CRDTs & Positions in CodeMirror 6

dmonad · August 18, 2020, 4:31pm

A few months ago you considered using a CRDT as a data model for CodeMirror.

https://marijnhaverbeke.nl/blog/collaborative-editing-cm.html

I completely understand that you are hesitant to integrate a CRDT into CodeMirror just for better position handling. Although, I showed that the overhead of using a CRDT is not that expensive (https://blog.kevinjahns.de/are-crdts-suitable-for-shared-editing/).

ProseMirror and CodeMirror 6 now both implement a similar approach for transforming positions. From a developer experience, this is great. This allows third-party plugins to provide features such as commenting on ranges of the document to unique map positions while accounting for remote changes.

Your blog post describes perfectly the advantages of using a CRDT for position mapping. As I described in the ProseMirror forum, the current position mapping approach is unsuitable for CRDT-bindings to *Mirror editors. So third-party plugins won’t work with CRDT approaches to provide shared editing.

I think there are several good arguments to reconsider using a CRDT for shared editing in CodeMirror.

Better position handling
The author of ShareJS and ShareDB openly speaks out against OT: https://news.ycombinator.com/item?id=24194091
The web has evolved to a point where web applications do work peer-to-peer over WebRTC. One of many real-world examples is room.sh. They use Yjs & CodeMirror 5 to provide collaboration in peer-to-peer WebRTC sessions.

I hope that the future web is more decentralized. Collaboration over WebRTC is already very common. Shared editing backends that use CRDTs are easier to scale because they only require a simple PubSub server to exchange updates (Nimbus based their editor on Yjs because CRDTs are easier to scale). I hope that Local-first software will become more relevant because I believe that data should be owned by the user.

Decentralized web applications are no longer an edge case and they hold a lot of future potential. I hope that CodeMirror 6 plugins, that use the default position mapping, will work as expected in decentralized applications.

So I hope that you reconsider using a CRDT as a data model in CodeMirror 6.

- Source data
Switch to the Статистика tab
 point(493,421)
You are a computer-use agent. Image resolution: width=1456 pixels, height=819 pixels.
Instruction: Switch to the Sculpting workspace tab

- Problems
1) Reproduce the part of the CRDT forum post from "Your blog post" up to and including "editing in CodeMirror.".
2) In the CRDT forum post, what does room.sh use to provide collaboration in peer-to-peer WebRTC sessions?

- Correct answers
1)
Your blog post describes perfectly the advantages of using a CRDT for position mapping. As I described in the ProseMirror forum, the current position mapping approach is unsuitable for CRDT-bindings to *Mirror editors. So third-party plugins won’t work with CRDT approaches to provide shared editing.

I think there are several good arguments to reconsider using a CRDT for shared editing in CodeMirror.

2) Yjs and CodeMirror 5.